BWHT is pleased to introduce its spectacular new map featuring 30 highlights of Boston women’s herstory. We handed out hundreds on Women’s Equality Day, August 26, 2011 at a special event in the Boston Public Garden. (See the photos here.) More information on how and where to get the map will be available soon.
Sometime in the late 1980s, a young girl was on a class trip walking Boston’s famed Freedom Trail. The girl, perhaps influenced by her mother’s feminist persuasion and observant of the personalities described on the Trail, asked, “Where are the women?”
Indeed, where were the women? They were right there in front of our faces. Inspired by the child’s question, a group of Boston Public School teachers, librarians, and other educators constructed a list of hundreds of women with Boston roots or connections who had made contributions to society by virtue of their careers or volunteer work but had never been recognized. Thus was the genesis of the Boston Women’s Heritage Trail.

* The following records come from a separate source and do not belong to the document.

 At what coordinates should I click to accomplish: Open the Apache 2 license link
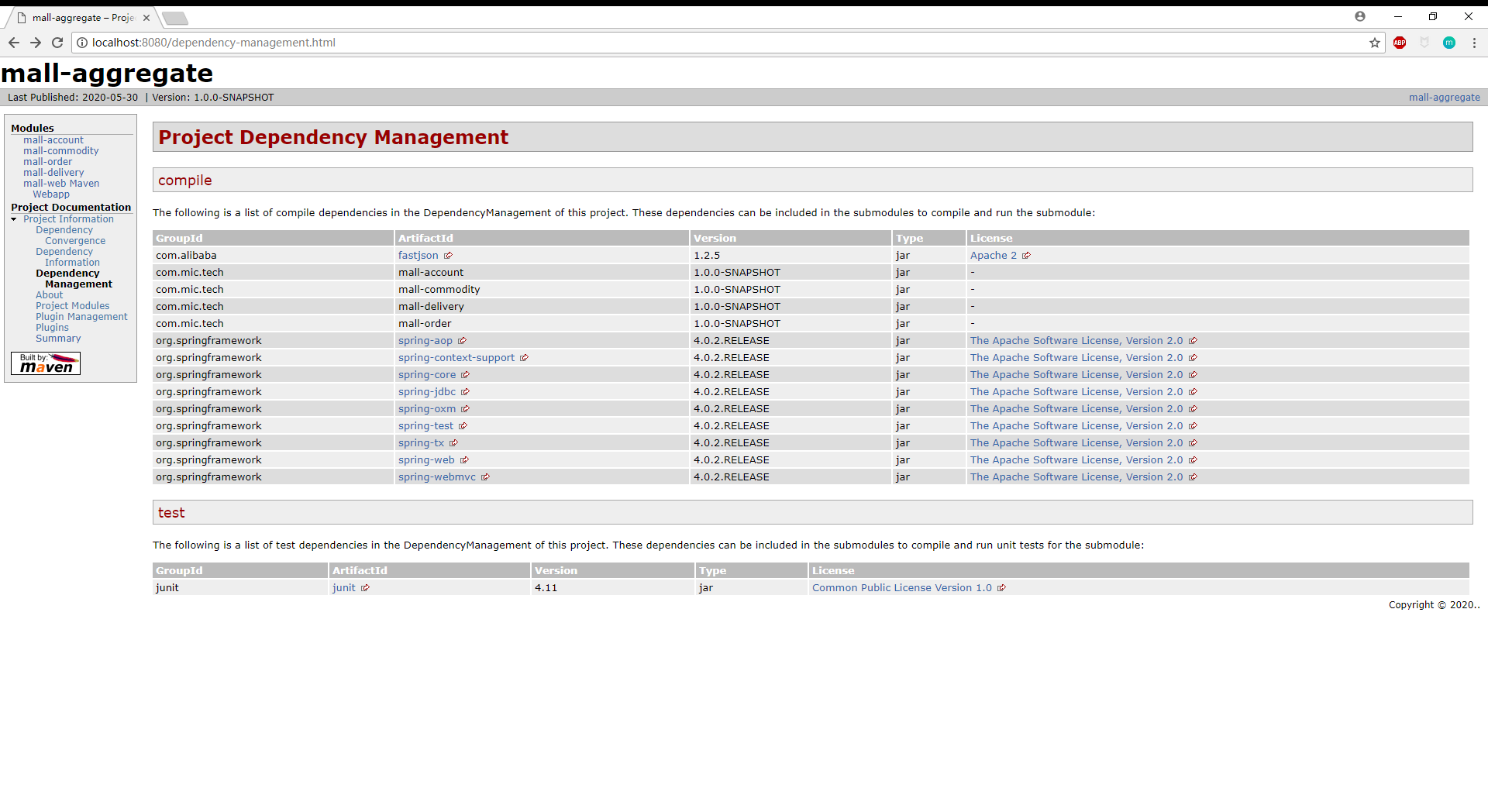(994, 256)
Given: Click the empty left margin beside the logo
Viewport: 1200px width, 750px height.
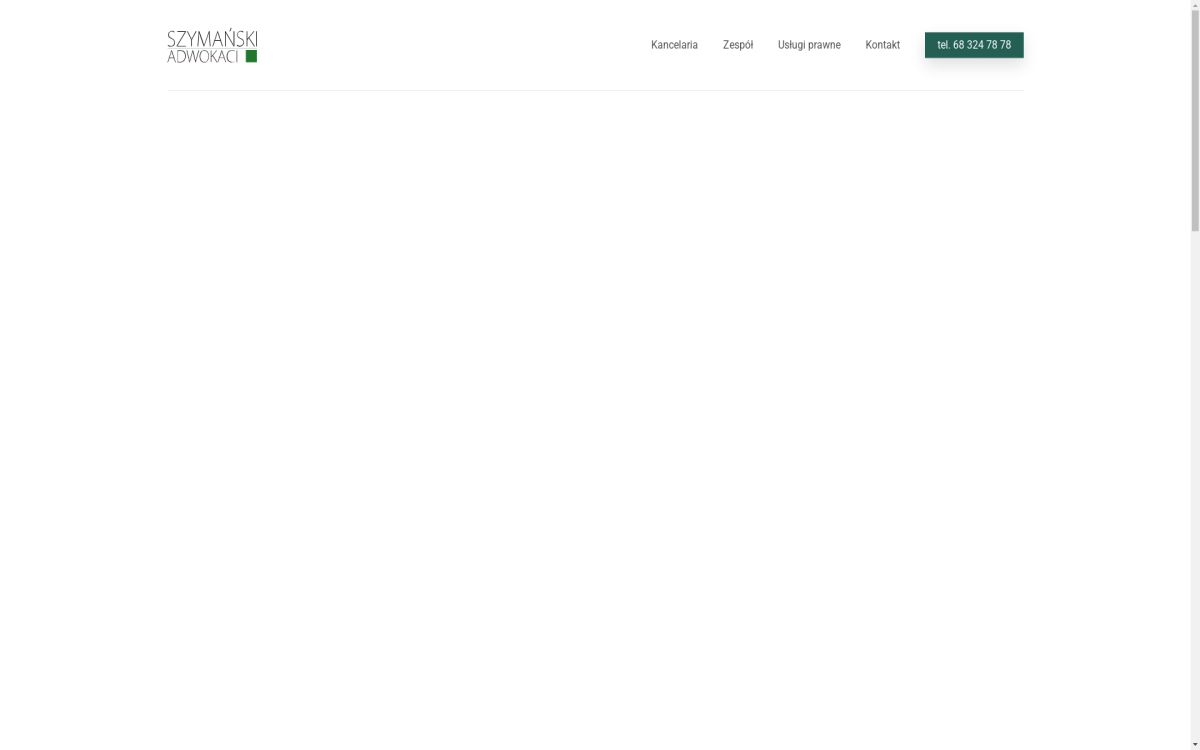Looking at the screenshot, I should 80,45.
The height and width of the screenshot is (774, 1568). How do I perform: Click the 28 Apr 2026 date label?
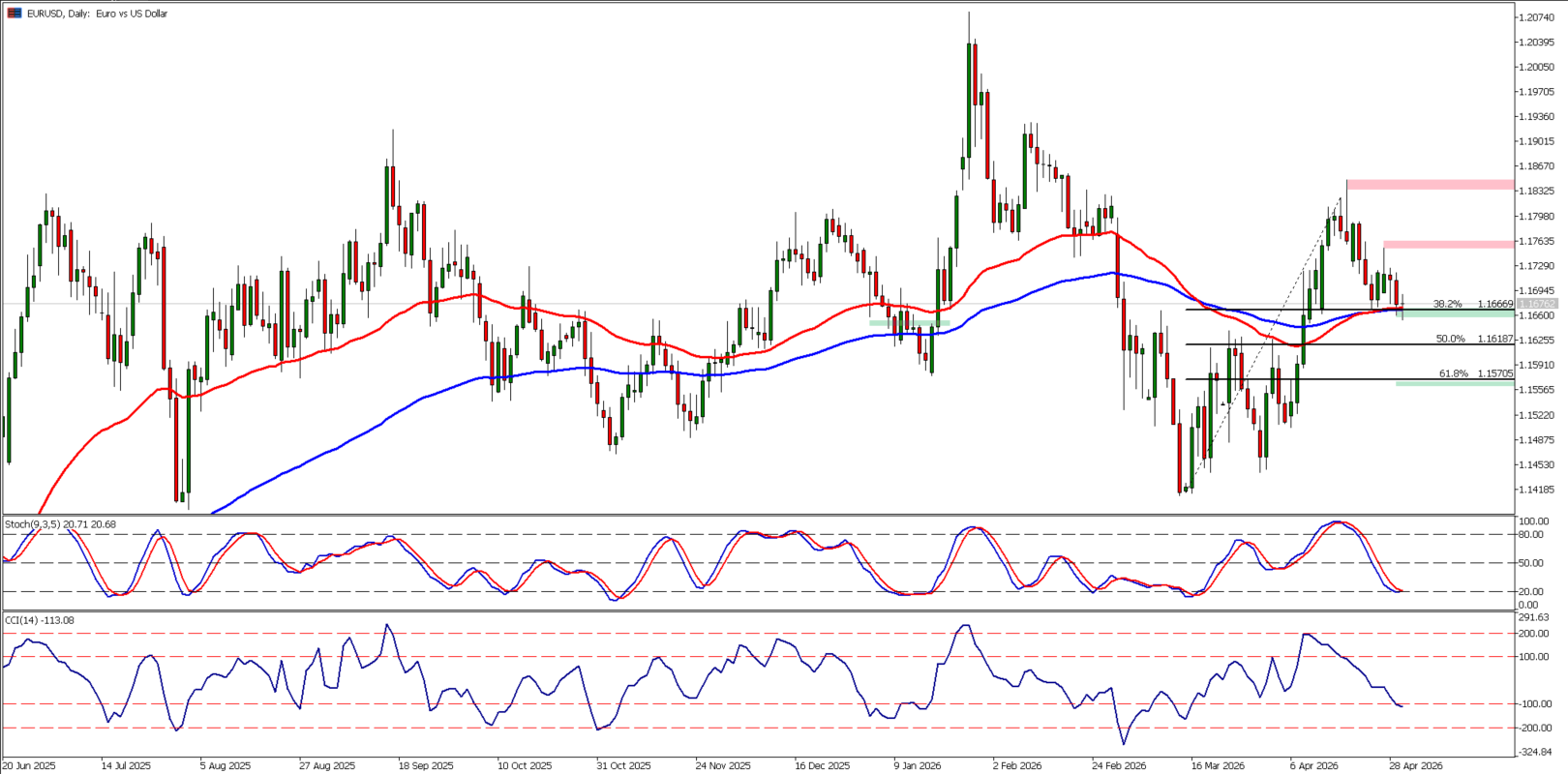click(x=1416, y=765)
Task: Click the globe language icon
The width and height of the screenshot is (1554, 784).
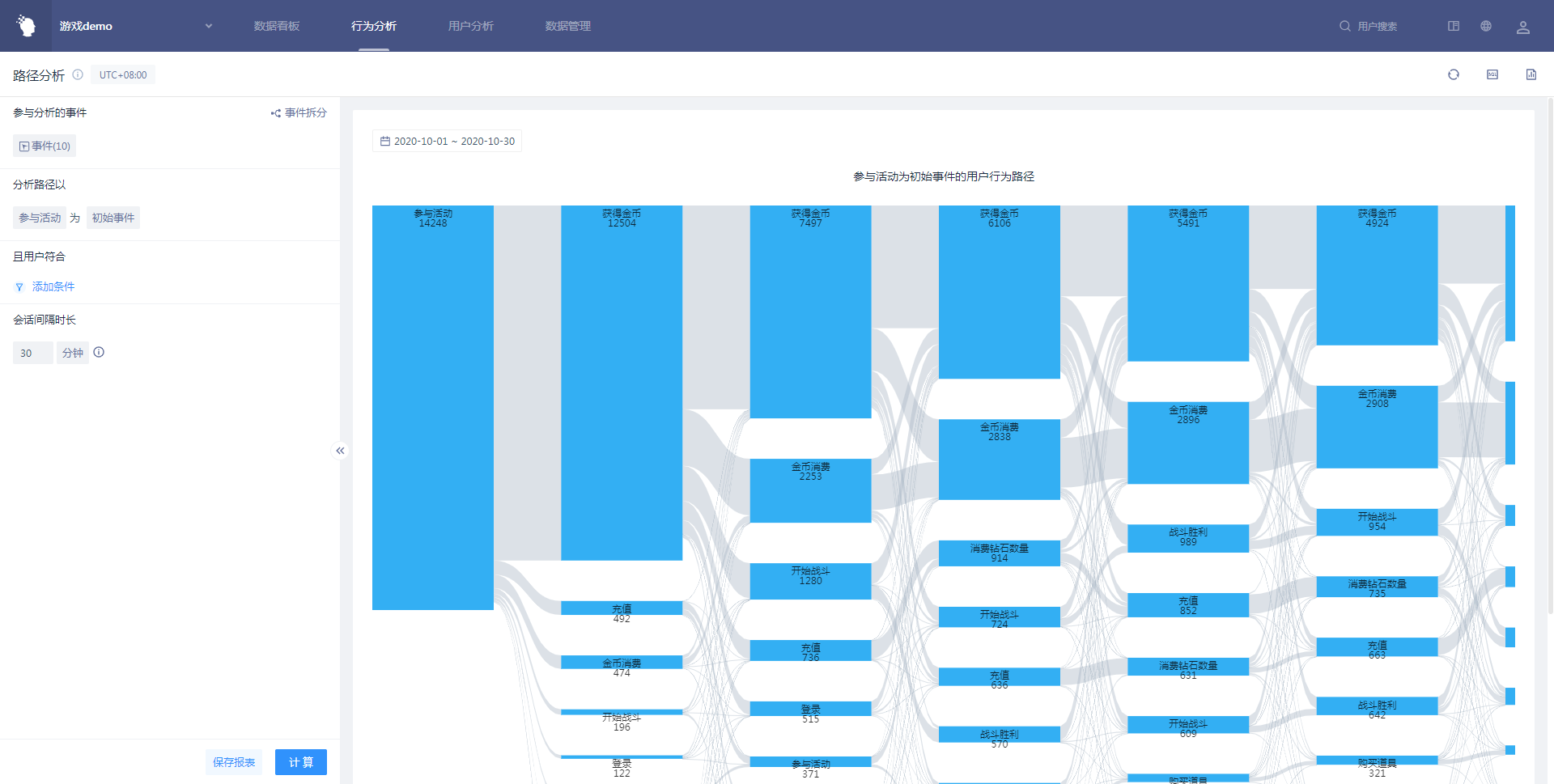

Women’s lives and achievements have enriched the history of Boston for almost four centuries, yet the significance of their stories is often overlooked. Patriots, intellectuals, abolitionists, suffragists, artists, and writers – Boston women have always played an integral role in shaping history.
The Boston Women’s Heritage Trail tells some of these diverse and remarkable stories, and forever weaves Boston women back into the fabric of the “city upon a hill.”